Below is a listing. Quote from it, exactly, the lines from the one containing "The image size is (1043, 481)." down to the one containing "Close the installer window", both ends included, and nothing else.

··· DATA FOR THIS EXERCISE

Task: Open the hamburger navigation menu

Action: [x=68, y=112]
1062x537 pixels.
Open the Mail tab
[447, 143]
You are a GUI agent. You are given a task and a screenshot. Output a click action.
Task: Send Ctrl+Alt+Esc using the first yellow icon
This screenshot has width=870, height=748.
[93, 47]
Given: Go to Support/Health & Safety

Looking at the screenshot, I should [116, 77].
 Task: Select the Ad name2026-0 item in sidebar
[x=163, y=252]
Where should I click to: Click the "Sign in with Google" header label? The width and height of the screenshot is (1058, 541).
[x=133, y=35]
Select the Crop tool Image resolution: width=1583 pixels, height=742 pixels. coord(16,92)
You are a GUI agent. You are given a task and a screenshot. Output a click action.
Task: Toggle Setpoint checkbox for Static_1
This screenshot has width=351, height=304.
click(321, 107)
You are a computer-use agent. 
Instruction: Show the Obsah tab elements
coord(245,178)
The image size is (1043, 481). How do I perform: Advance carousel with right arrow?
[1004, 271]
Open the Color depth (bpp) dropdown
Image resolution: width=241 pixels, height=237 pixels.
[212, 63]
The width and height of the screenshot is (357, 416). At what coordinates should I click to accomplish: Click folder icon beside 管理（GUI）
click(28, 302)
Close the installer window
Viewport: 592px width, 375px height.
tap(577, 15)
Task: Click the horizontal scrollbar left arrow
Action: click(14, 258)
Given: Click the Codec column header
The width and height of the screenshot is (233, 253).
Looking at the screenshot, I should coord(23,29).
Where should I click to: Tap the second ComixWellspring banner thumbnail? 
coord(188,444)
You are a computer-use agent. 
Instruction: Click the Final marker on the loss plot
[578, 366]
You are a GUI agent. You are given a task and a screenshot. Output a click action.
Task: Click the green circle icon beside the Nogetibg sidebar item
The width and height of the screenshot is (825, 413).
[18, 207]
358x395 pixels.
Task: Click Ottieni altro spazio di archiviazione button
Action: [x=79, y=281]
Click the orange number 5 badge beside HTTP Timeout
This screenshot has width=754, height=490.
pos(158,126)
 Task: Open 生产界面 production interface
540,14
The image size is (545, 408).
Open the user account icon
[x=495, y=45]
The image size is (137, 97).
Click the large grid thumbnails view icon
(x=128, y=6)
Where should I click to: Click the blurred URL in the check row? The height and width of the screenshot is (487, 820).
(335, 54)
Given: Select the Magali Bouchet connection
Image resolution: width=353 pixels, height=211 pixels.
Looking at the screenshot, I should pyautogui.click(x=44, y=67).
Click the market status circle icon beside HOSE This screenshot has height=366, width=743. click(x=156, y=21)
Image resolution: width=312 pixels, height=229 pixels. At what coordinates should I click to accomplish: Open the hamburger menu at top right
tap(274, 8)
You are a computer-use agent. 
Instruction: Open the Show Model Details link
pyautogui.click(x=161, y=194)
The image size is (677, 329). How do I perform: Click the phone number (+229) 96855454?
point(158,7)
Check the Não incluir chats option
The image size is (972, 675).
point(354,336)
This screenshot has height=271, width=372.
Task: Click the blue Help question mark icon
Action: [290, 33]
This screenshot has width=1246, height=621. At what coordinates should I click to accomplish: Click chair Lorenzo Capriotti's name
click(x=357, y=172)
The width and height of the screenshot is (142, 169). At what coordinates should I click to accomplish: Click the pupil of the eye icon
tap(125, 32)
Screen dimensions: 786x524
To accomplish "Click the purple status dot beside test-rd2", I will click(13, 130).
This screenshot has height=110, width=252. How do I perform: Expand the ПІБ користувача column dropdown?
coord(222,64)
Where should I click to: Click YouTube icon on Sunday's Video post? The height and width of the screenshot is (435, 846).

······

▶ **EXERCISE SOLUTION**:
The image size is (1043, 481). How do I perform: Advance carousel with right arrow?
[1004, 271]
Open the Color depth (bpp) dropdown
Image resolution: width=241 pixels, height=237 pixels.
[212, 63]
The width and height of the screenshot is (357, 416). At what coordinates should I click to accomplish: Click folder icon beside 管理（GUI）
click(28, 302)
Close the installer window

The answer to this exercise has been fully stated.